In order to improve the efficiency of the system, Chapron et al. [75] have opted for a smart data compression based on the range of definition of data collected by the accelerometer. They have noticed that full float precision was not required to store accelerometer, magnetometer, and gyroscope data, and they have successfully compressed data so that each packet could contain the complete information from the 9-axis IMU and fit in a single BLE characteristic.

After choosing the right sensors based on the activity recognition task, it is critical to build a suitable architecture and opt for an appropriate communication protocol for real-time application. These choices should allow for a fast, reliable, and energy efficient system. Data also has to be handled and stored in a way that minimizes storage and processing requirements of the central station.

2.2. Local and Cloud Processing

In a centralized activity recognition system, data is collected from sensor nodes and sent to a central station. That central station can either be a local computer, located in the lab or the house, or it could be a distant server that receives the data, processes it, and uses it for activity recognition. The main advantage of cloud computing is to offset the processing and complex calculations to powerful distant machines [76]. It also provides a very high availability, and a single set of machines can be used for different applications by splitting their processing power and resources amongst different tasks. More recently, as another sign of the trend shifting from centralized to distributed and pervasive computing, the Fog computing model has been developed, where some of the processing is distributed to intermediary nodes between the end device and the distant servers [77].

2.2.1. Local Processing

Smartphones can also be used for local activity recognition, such as the system built by He et al. [78] relying on sensors wirelessly connected to a gateway, connected to a smartphone via USB. Kouris et al. [79] have used 2 body-worn accelerometers and a heart rate monitor sending data to a smartphone using Bluetooth. Similarly, Zhang et al. [80] have used accelerometers and gyroscopes communicating with a smartphone using Bluetooth. Biswas et al. [81] have used an accelerometer on the dominant wrist of a subject to perform arm movement recognition. The data is sent from the accelerometer to a local computer, which then transfers it to a FPGA board using a RS232 cable. The whole processing and machine learning is performed by the FPGA that is directly linked to the local computer.

2.2.2. Cloud Processing

Cloud processing is particularly suited to healthcare applications, as it allows to build a system where the data and results of activity recognition are stored online. These results can then be accessed by the patients directly, as well as the physicians, and any abnormal behavior can be remotely spotted in real-time.

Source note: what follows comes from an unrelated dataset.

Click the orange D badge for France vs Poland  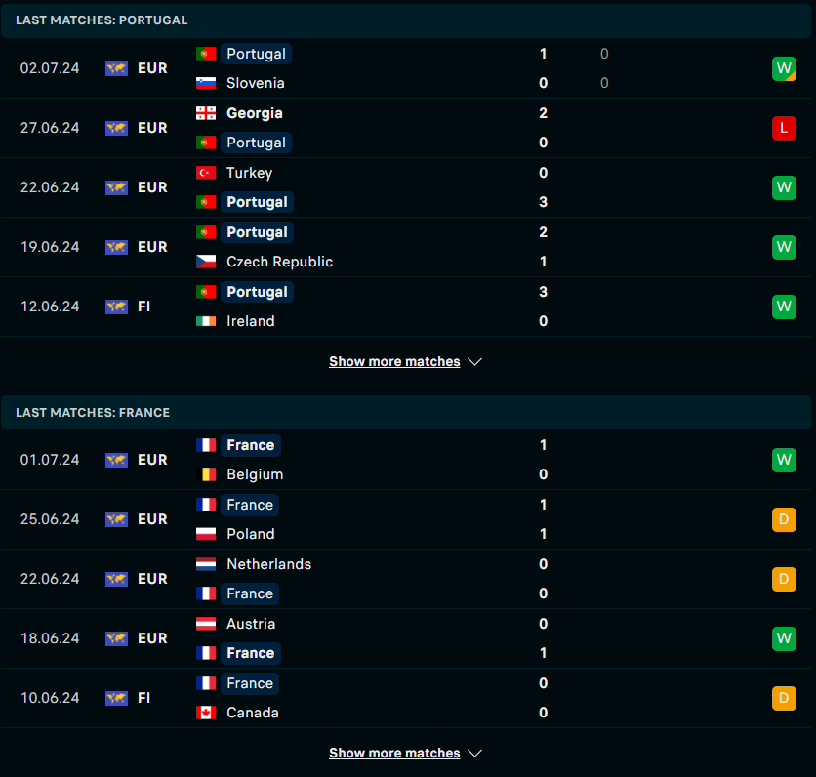[784, 519]
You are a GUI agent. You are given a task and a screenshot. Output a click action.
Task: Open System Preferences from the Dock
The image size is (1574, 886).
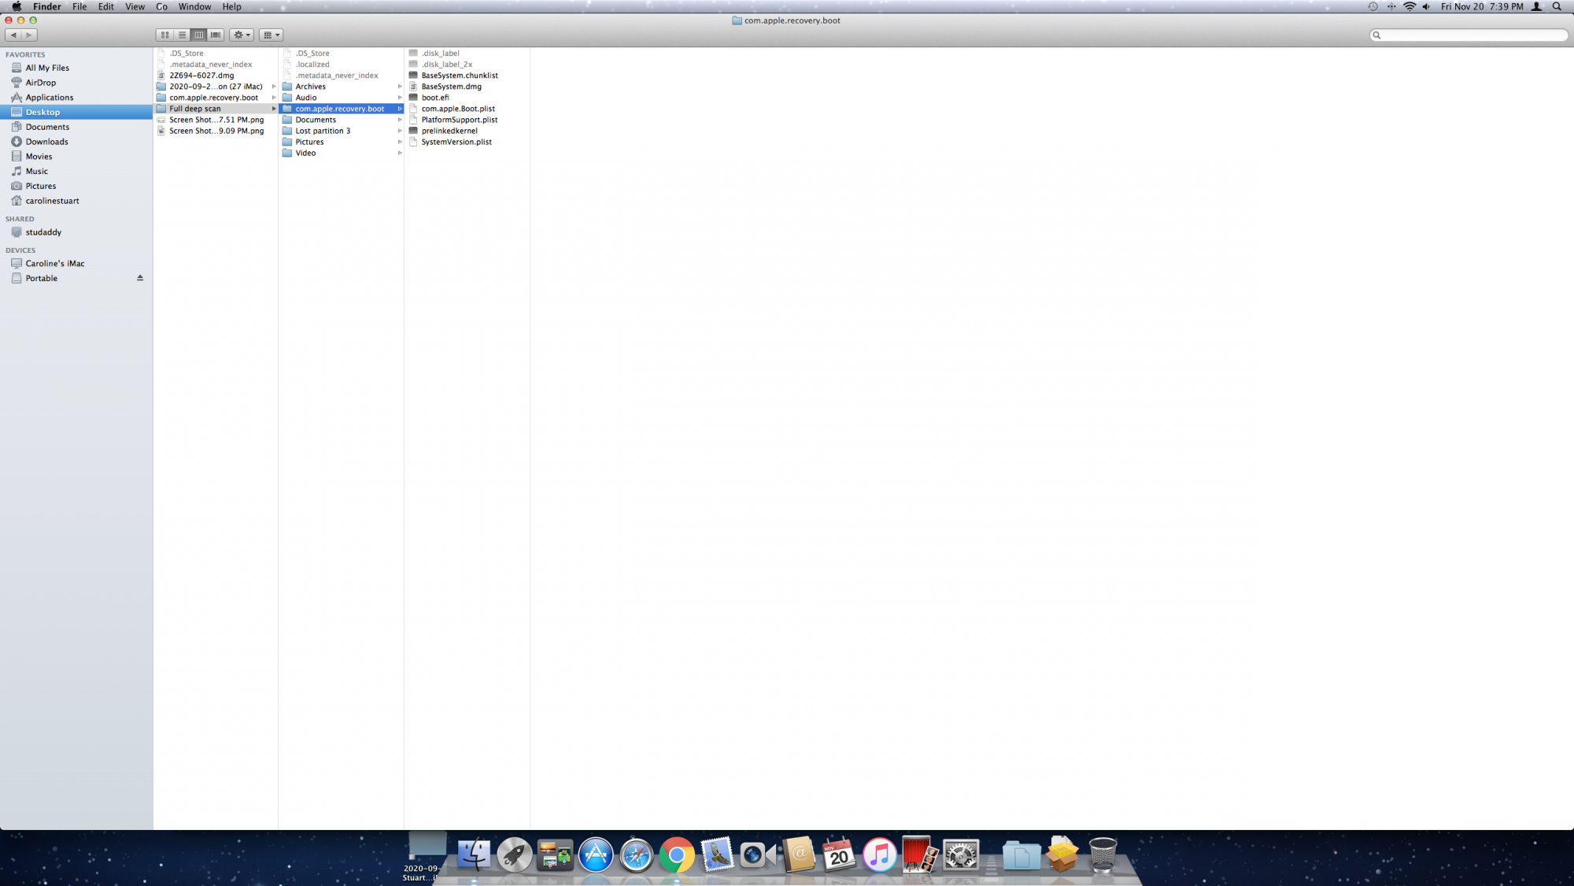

Ganapathy et al. [82] have presented a system made of a set of body sensors, such as blood pressure, heart rate, respiration rate, ECG, and SPO2 sensor sending data to a smartphone using Bluetooth. These data are then wirelessly sent to a distant server. Predic et al. [83] have used the inertial sensors of a smartphone, combined with air quality data collected through environmental sensors. All of the data is then sent to a cloud to be stored and processed. Mo et al. [84] have used a smartphone to collect data from body worn sensors with energy harvesting capabilities, and to send it over to a distant server for processing and activity recognition. Serdaroglu et al. [85] have used a wrist worn watch with a built-in accelerometer to collect data in order to monitor patients’ daily medication intake. The data is sent wirelessly from the watch to a gateway, connected to a computer via USB, before being sent over to a web server. The monitoring application is cloud-based, and both patients and doctors can access it. Khan et al. [86] have also used on-body worn accelerometers with an emphasis on the accurate positioning of the nodes on the subject’s body in order to improve the activity recognition accuracy. They have used energy-based features and a cloud-based architecture to perform activity classification. Fortino et al. [87] have presented the CASE (Cloud-Assisted Agent-Based Smart Home Environment) system where data is collected from both environmental and wearable sensors. Environmental sensors send data to a base station, such as a Raspberry Pi or a Beagle Bone, and wearable sensors send collected data to a smartphone. These data are then forwarded to the cloud-based architecture for processing.

Cheng et al. [39] have compared the efficiency of a local Python machine learning script running on a local computer and a distant Matlab algorithm running on the cloud. They have found that the accuracy of SVM seems to be better on the cloud (97.6% vs. 95.7%) and the accuracy of k-NN is better using the local Python script (97.9% vs. 95.9%). As cloud-based solution often times require the use of proprietary software and additional costs to rent storage space and processing power, Cheng et al. have decided to rely mainly on the localized algorithm, and only use the cloud algorithm if the local one fails.

The context of application of a real-time activity recognition system is the main criteria to determine whether to rely on a local or cloud based architecture. In the case of a healthcare system where remote monitoring from the doctors is necessary, a cloud architecture seems to be more suited. It also allows the patient themselves to access their history, as well as family members, either from their computer or an application on their smartphone or tablet. However, cloud-based systems are usually more costly, because of the monthly fee and the maintenance needed, as well as the possible use of proprietary software, and the difference in activity recognition accuracy alone usually cannot justify the extra cost.

The diagram below summarizes the main architectures used in the field of real-time activity recognition (Figure 5). The dashed line makes the difference between local and cloud based systems in order to compress the representation. The first approach uses sensor nodes wired to a gateway node that communicates with a computer. This approach is generally used with wearables in Wireless Body Sensor Networks (WBSN), where nodes are attached on different parts of the user’s body, and a gateway node is used to store and transfer the collected data to a local station that could be connected to the cloud. This approach allows for a faster and more reliable communication between the sensor nodes and the gateway, but it makes the system less practical and more invasive as the number of nodes increases because of all the wires involved. The second approach uses wireless communication between the sensor nodes and the gateway node. This approach is generally used with environmental sensors, as using wires between every single sensor node and the gateway node would be impractical in a smart home. The gateway node is directly plugged into the central station, which could process the data locally or send it over to a cloud server [85]. In the last presented architecture, all of the sensor nodes are sending data wirelessly to a smartphone, acting as a gateway node, sending data to the local station. In some applications, the smartphone sends data over directly to cloud servers [82]. Two different gateway nodes can also be used in the same system [87].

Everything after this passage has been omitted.